◆ ACTIVITY
Every line of the entries below that carries the string "Steelers" should be copied.

◆ EXERCISE MATERIAL
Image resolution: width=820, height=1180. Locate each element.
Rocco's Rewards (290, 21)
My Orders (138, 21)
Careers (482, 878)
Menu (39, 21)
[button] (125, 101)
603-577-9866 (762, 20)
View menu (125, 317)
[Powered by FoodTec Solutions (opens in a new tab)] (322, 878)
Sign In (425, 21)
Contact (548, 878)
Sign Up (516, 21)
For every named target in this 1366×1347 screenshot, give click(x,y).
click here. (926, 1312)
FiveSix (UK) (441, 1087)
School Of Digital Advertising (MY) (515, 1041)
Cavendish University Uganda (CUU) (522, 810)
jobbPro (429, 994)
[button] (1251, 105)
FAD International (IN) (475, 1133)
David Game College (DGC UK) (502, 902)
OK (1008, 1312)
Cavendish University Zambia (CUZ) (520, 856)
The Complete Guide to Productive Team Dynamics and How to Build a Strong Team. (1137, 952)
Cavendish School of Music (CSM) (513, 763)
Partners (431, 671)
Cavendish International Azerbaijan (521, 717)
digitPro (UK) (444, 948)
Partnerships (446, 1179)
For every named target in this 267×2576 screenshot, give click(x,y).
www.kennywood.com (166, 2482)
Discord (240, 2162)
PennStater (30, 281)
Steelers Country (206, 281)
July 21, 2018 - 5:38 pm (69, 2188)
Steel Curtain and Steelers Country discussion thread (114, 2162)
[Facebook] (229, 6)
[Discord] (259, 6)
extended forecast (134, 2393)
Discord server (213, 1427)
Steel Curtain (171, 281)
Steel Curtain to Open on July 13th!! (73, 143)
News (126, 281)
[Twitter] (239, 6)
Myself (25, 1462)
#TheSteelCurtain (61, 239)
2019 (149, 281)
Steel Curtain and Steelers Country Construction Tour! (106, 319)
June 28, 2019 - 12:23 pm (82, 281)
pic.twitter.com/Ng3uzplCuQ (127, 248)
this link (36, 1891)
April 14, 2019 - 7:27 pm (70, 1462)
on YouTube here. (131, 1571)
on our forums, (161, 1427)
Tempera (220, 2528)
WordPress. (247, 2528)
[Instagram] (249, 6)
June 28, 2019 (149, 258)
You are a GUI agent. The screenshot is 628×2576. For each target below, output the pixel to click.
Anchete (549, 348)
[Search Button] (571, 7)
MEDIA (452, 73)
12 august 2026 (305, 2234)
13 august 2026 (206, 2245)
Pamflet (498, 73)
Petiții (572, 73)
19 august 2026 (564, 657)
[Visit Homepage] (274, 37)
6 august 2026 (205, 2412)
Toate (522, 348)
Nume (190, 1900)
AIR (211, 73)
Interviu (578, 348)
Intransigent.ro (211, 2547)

◆ ANSWER SECTION
Steelers Country (206, 281)
Steel Curtain and Steelers Country discussion thread (114, 2162)
Steel Curtain and Steelers Country Construction Tour! (106, 319)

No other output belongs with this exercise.